Activity:
In the records that follow, the lines from the one containing "Task: Click the Add variable button" to the one containing "The image size is (1024, 744).", inclusive, are to be given again exactly.

Data provided:
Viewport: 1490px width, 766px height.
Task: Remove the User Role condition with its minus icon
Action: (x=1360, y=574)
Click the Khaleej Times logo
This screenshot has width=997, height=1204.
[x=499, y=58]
==
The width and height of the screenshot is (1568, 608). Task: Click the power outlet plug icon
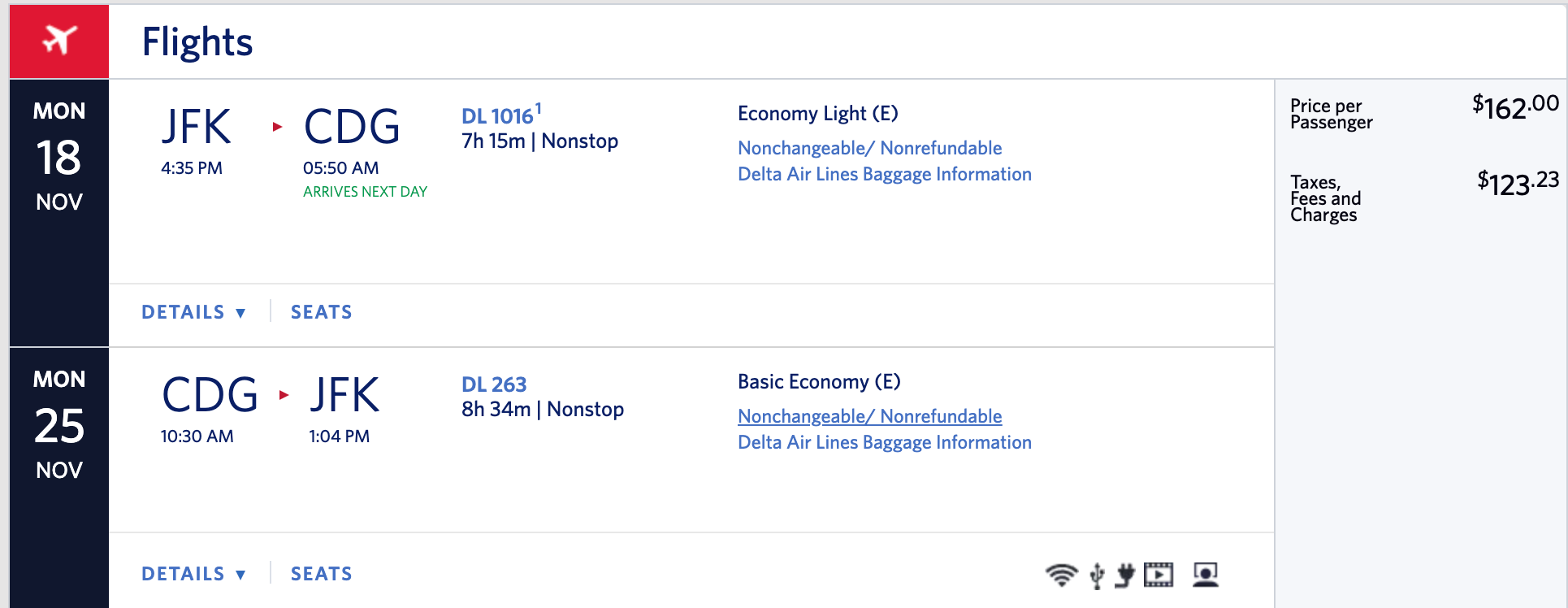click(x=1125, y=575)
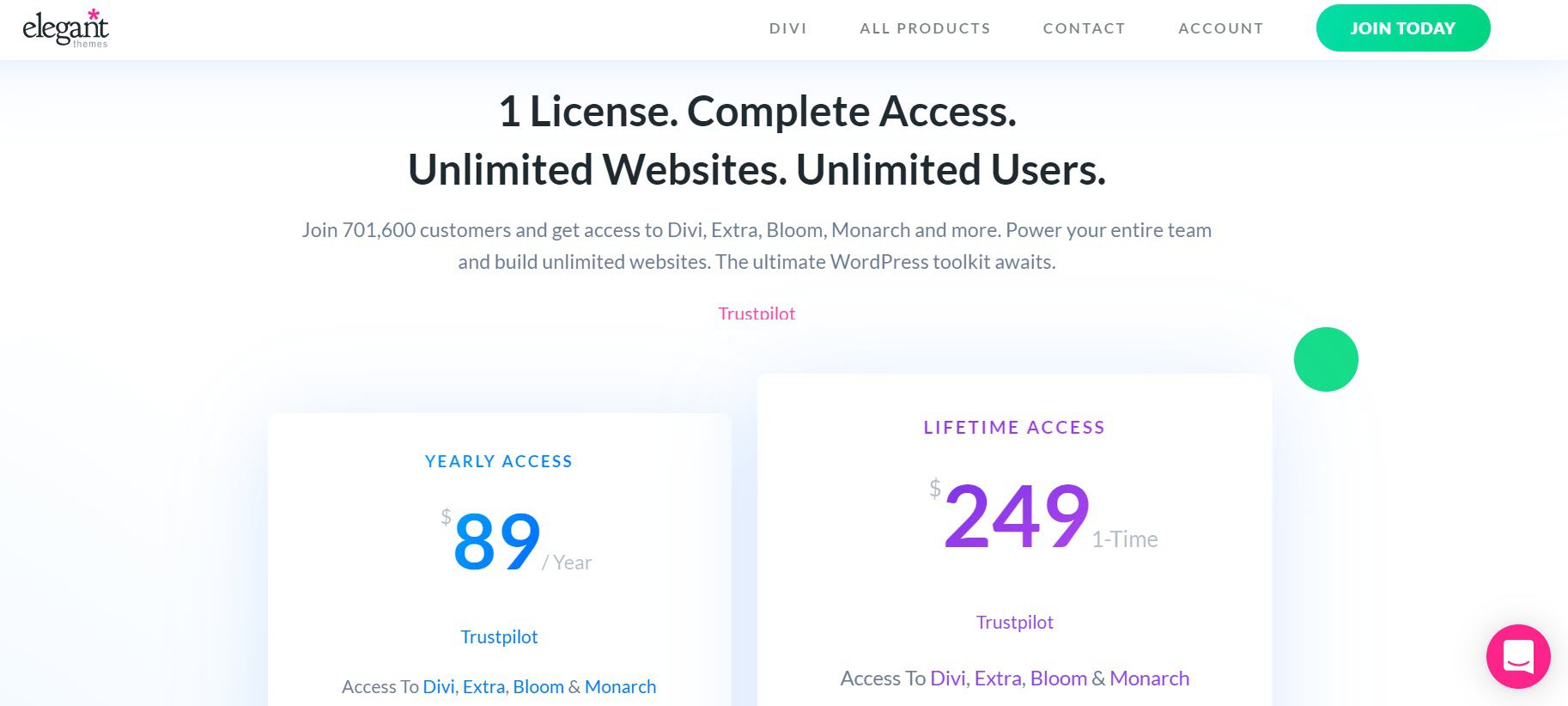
* * *
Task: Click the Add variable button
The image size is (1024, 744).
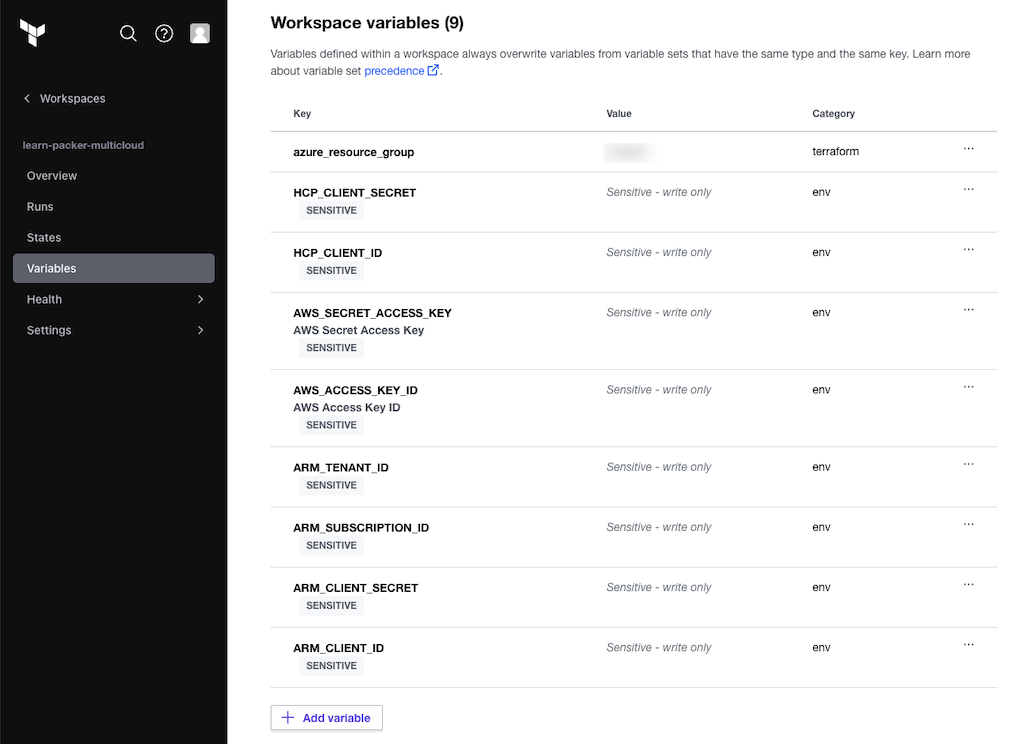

Expected answer:
Task: Click the Add variable button
The image size is (1024, 744).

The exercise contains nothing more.